Several years ago, Aruba identified this trend to facilitate multicloud on-ramps by adding multicloud functions to expand on the original mission of Aruba EdgeConnect, its SD-WAN platform. For example, by deploying an EdgeConnect virtual appliance into a cloud environment, customers can build an overlay network into any cloud service, including the “Big Five” of Alibaba Cloud, Amazon, Google Cloud, Microsoft Azure, and Oracle. Customers can use an Aruba overlay SD-WAN fabric to tie several cloud networks together, instantly building a scalable global multicloud network.

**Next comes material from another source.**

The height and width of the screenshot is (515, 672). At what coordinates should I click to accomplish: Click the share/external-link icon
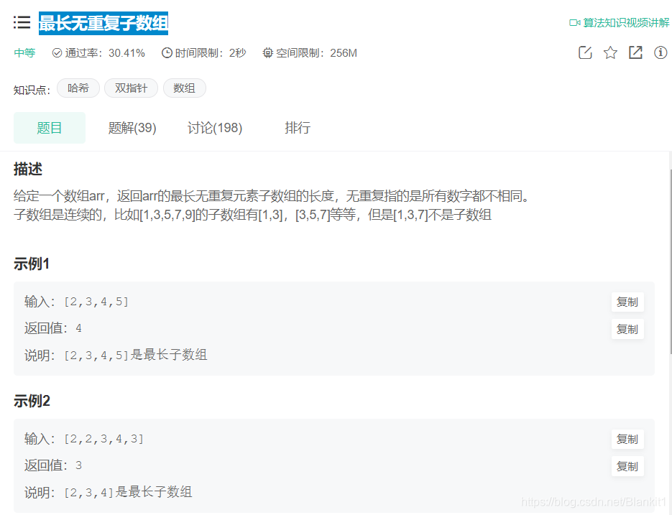pos(635,52)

This multicloud approach will become more interesting as an alternative to building expensive enterprise networks using MPLS. Network managers can leverage multiple cloud and NaaS infrastructure to expand their networks with simple buttons and clicks. Today, for example the Aruba EdgeConnect SD-WAN platform can enable enterprises to leverage the high speed cloud service providers backbone to connect branch offices with EdgeConnect SD-WAN directly to Amazon, Microsoft or Google backbone networks using AWS CloudWAN, Azure vWAN, and Google Network Connectivity Center

An MCN approach also has the potential to reduce networking costs and improve end-user experiences, all the way from the first mile to the core of the cloud. Using first-mile networking technologies such as Aruba’s tunnel bonding, forward error correction (FEC), path conditioning, load balancing, and dynamic path control, Aruba EdgeConnect provides business-class services from the network edge into their cloud service or network of choice. Aruba calls this the “ruggedized” first mile.

This approach also lays the foundation for the infrastructure-as-code trend, which enables networks to be built using software programmability and application programming interfaces. For example, Aruba EdgeConnect can be used to instantiate and orchestrate secure networking services into cloud security services such as Zscaler and Netskope using Aruba’s intuitive GUI-based Orchestrator, leveraging automation and APIs.

Customers building networks with this model will have much more flexibility to design networks and reduce costs – for example finding affordable NaaS services to replace MPLS connections, or using Dedicated Internet Access (DIA) and other affordable communications.

In the next few years, SD-WAN will continue to play an important role as more enterprises adopt and use multicloud to host applications, and utilize MCN and SD-WAN platforms like EdgeConnect can help with that journey.